The bill formalizes and funds multi-stakeholder consensus-building and transparency for rare-disease development—potentially speeding and clarifying treatment pathways for patients—while adding administrative burdens to FDA, raising conflict-of-interest concerns, and relying on modest funding that may limit its effectiveness.
Patients with rare diseases may get clearer, faster development paths for treatments because multi-stakeholder consensus on trial designs, endpoints, and biomarkers will be produced and shared.
Patients, researchers, and the public gain more transparency because meeting transcripts, recordings, and summaries highlighting consensus and next steps must be published within 180 days.
Researchers, developers, and small businesses get clearer regulatory expectations through a standing steering committee (FDA, academics, patients, industry) that sets topics and processes, improving predictability for product development.
Patients, hospitals, and researchers could face slower FDA review or diverted staff time because review divisions will have increased administrative workload to attend meetings and produce follow-up reports.
Patients and smaller developers risk perceived or actual bias because industry participation in the steering committee and meetings could create conflicts of interest or favor industry-friendly pathways.
Small businesses and researchers may find public summaries less useful if commercially sensitive or trade-secret technical details are omitted, limiting practical benefit to sponsors.
Based on analysis of 2 sections of legislative text.
Requires FDA, via the Reagan‑Udall Foundation, to convene externally led, science‑focused meetings to align stakeholders on scientific approaches for rare disease drug development and to publish meeting outputs.
Official title: To amend the Federal Food, Drug, and Cosmetic Act to establish a process for externally led, science-focused drug development meetings, and for other purposes.

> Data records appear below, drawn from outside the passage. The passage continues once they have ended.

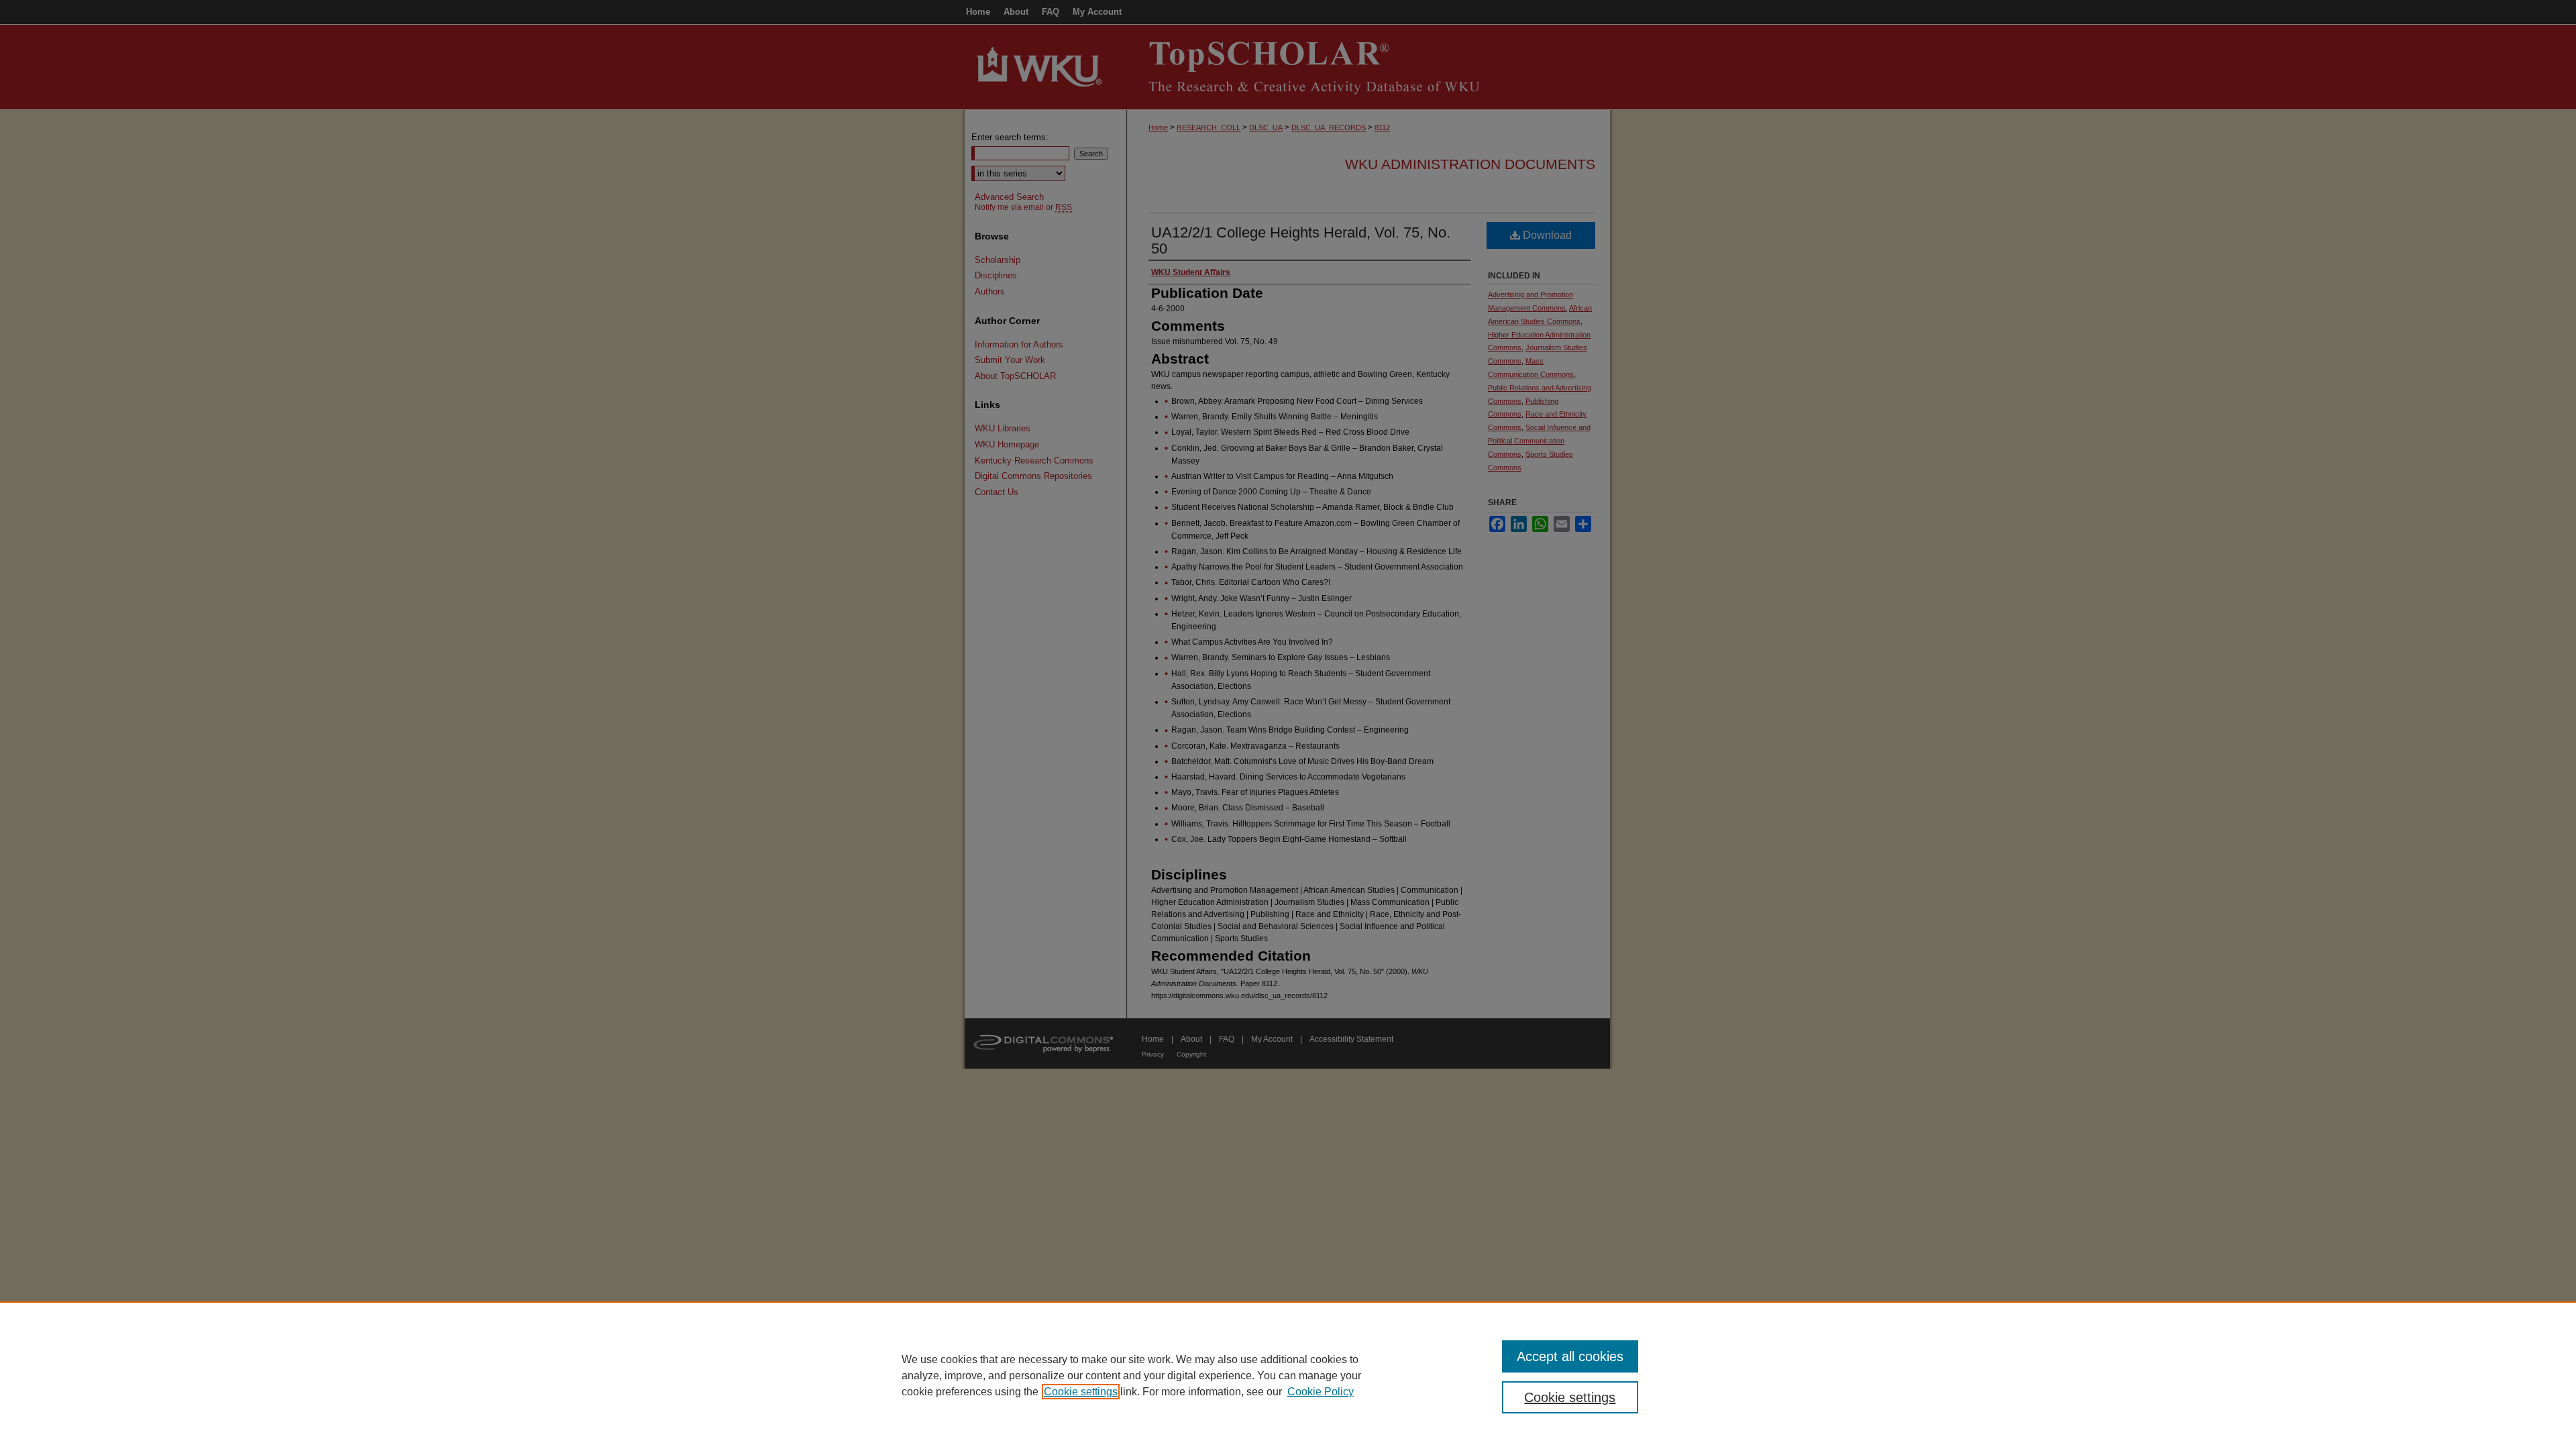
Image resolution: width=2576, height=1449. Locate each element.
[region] (1288, 1375)
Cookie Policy (1320, 1391)
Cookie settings (1081, 1391)
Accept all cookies (1570, 1356)
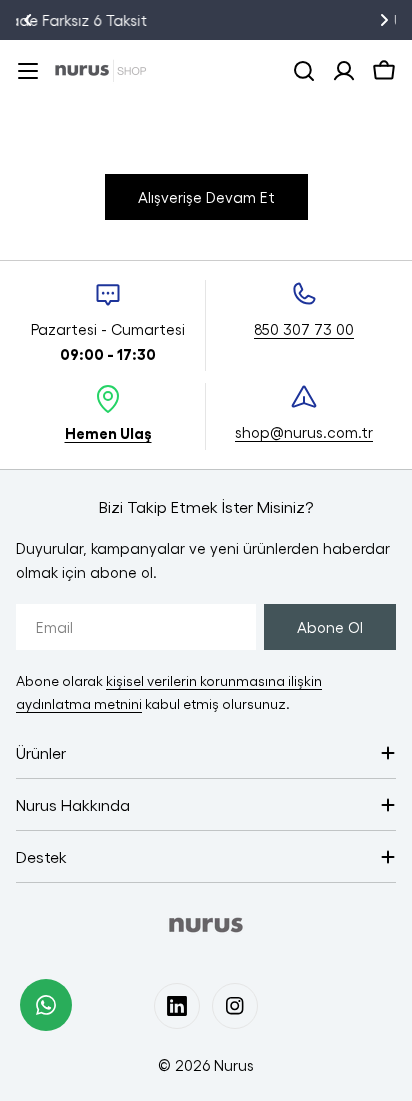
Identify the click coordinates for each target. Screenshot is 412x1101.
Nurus (234, 1065)
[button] (28, 20)
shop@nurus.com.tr (304, 432)
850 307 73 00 (304, 329)
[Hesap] (344, 71)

Introduced February 24, 2025 by Doris Matsui · Last progress February 24, 2025
Creates a formal process for externally led, science-focused drug development (EL–SFDD) meetings to bring together FDA staff, outside experts, patient groups, scientific organizations, and drug developers to address scientific challenges in developing therapies for rare diseases. It directs the Secretary of HHS (through FDA) to arrange with the Reagan‑Udall Foundation to convene at least four focused meetings per year, and requires a permanent multistakeholder steering committee to set meeting topics, objectives, and participant rules. Each meeting must have published objectives, agendas, participation rules, and a public report summarizing discussions and recommendations to inform drug development approaches (trial design, endpoints, biomarkers, natural history use, manufacturing). The Foundation must follow conflict-of-interest rules and include FDA representatives, academic experts, patient representatives, and industry in the steering committee.